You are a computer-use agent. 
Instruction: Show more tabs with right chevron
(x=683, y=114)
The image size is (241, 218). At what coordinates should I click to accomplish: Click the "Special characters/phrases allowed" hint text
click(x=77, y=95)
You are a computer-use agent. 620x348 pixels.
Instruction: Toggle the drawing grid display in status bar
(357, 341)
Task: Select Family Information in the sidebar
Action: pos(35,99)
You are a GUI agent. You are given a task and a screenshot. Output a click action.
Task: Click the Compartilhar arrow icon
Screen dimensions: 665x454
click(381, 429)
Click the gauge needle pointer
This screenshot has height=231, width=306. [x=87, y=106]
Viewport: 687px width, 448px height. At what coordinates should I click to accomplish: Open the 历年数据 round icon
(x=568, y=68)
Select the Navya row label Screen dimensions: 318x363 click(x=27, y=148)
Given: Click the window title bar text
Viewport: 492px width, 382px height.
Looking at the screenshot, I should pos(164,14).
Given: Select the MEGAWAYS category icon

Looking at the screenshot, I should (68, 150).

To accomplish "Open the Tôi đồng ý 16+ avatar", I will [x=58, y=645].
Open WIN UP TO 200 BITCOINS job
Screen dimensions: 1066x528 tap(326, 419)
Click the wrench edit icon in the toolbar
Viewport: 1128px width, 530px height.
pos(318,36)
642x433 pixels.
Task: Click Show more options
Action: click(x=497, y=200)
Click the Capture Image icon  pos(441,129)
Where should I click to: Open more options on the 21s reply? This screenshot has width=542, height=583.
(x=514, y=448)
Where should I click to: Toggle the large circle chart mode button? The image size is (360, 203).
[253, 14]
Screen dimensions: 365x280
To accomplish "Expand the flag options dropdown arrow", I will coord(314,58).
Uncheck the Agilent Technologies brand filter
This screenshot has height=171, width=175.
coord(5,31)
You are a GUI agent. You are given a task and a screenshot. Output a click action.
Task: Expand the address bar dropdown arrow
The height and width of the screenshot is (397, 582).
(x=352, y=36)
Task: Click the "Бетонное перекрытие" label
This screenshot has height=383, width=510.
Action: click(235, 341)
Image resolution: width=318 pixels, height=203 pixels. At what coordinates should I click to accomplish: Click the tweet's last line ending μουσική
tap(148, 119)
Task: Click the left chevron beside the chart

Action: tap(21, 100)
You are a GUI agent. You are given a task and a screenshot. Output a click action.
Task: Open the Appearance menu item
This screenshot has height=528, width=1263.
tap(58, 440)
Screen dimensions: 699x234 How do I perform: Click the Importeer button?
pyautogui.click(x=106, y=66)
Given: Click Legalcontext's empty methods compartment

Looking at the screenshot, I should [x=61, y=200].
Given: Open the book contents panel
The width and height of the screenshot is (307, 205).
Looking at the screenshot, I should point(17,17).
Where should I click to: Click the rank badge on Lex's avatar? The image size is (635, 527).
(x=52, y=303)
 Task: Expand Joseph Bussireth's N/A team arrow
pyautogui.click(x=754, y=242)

******

● TASK TO CARRY OUT: Starting at the line that contains "This screenshot has height=383, width=510.", retype each remaining line of the records exactly; that line and the last line are both included.

● SOLUTION TO THE PROBLEM:
This screenshot has height=383, width=510.
Action: click(235, 341)
Image resolution: width=318 pixels, height=203 pixels. At what coordinates should I click to accomplish: Click the tweet's last line ending μουσική
tap(148, 119)
Task: Click the left chevron beside the chart

Action: tap(21, 100)
You are a GUI agent. You are given a task and a screenshot. Output a click action.
Task: Open the Appearance menu item
This screenshot has height=528, width=1263.
tap(58, 440)
Screen dimensions: 699x234 How do I perform: Click the Importeer button?
pyautogui.click(x=106, y=66)
Given: Click Legalcontext's empty methods compartment

Looking at the screenshot, I should [x=61, y=200].
Given: Open the book contents panel
The width and height of the screenshot is (307, 205).
Looking at the screenshot, I should point(17,17).
Where should I click to: Click the rank badge on Lex's avatar? The image size is (635, 527).
(x=52, y=303)
 Task: Expand Joseph Bussireth's N/A team arrow
pyautogui.click(x=754, y=242)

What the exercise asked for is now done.